Dataset content —
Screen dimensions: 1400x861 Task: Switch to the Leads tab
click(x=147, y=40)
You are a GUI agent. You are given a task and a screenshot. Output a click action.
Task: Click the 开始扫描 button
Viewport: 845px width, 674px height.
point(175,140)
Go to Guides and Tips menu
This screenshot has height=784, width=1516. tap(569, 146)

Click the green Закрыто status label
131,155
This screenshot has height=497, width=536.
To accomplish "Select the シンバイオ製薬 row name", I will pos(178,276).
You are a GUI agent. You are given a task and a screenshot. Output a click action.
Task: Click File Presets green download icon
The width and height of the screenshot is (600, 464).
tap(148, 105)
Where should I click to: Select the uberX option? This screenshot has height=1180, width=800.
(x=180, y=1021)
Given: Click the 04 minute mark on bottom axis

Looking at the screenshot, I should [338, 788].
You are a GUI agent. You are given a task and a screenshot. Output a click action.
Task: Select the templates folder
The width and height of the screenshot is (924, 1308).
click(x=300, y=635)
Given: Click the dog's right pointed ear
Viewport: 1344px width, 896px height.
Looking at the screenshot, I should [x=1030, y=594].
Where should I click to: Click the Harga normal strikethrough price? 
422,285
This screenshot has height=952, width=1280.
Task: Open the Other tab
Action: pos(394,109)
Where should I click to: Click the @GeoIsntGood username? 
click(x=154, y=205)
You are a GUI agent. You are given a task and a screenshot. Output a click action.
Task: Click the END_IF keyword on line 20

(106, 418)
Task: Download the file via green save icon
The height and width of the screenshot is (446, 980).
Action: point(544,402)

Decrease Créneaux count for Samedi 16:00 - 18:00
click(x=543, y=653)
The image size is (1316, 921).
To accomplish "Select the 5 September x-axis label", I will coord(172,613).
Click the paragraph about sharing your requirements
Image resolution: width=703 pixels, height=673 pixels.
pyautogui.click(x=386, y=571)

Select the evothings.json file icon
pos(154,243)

Problem to work on — Repeat every line of the material exactly as given.

Task answer —
Screen dimensions: 1400x861 Task: Switch to the Leads tab
click(x=147, y=40)
You are a GUI agent. You are given a task and a screenshot. Output a click action.
Task: Click the 开始扫描 button
Viewport: 845px width, 674px height.
point(175,140)
Go to Guides and Tips menu
This screenshot has height=784, width=1516. tap(569, 146)

Click the green Закрыто status label
131,155
This screenshot has height=497, width=536.
To accomplish "Select the シンバイオ製薬 row name", I will pos(178,276).
You are a GUI agent. You are given a task and a screenshot. Output a click action.
Task: Click File Presets green download icon
The width and height of the screenshot is (600, 464).
tap(148, 105)
Where should I click to: Select the uberX option? This screenshot has height=1180, width=800.
(x=180, y=1021)
Given: Click the 04 minute mark on bottom axis

Looking at the screenshot, I should [338, 788].
You are a GUI agent. You are given a task and a screenshot. Output a click action.
Task: Select the templates folder
The width and height of the screenshot is (924, 1308).
click(x=300, y=635)
Given: Click the dog's right pointed ear
Viewport: 1344px width, 896px height.
Looking at the screenshot, I should [x=1030, y=594].
Where should I click to: Click the Harga normal strikethrough price? 
422,285
This screenshot has height=952, width=1280.
Task: Open the Other tab
Action: pos(394,109)
Where should I click to: Click the @GeoIsntGood username? 
click(x=154, y=205)
You are a GUI agent. You are given a task and a screenshot. Output a click action.
Task: Click the END_IF keyword on line 20

(106, 418)
Task: Download the file via green save icon
The height and width of the screenshot is (446, 980).
Action: point(544,402)

Decrease Créneaux count for Samedi 16:00 - 18:00
click(x=543, y=653)
The image size is (1316, 921).
To accomplish "Select the 5 September x-axis label", I will coord(172,613).
Click the paragraph about sharing your requirements
Image resolution: width=703 pixels, height=673 pixels.
pyautogui.click(x=386, y=571)

Select the evothings.json file icon
pos(154,243)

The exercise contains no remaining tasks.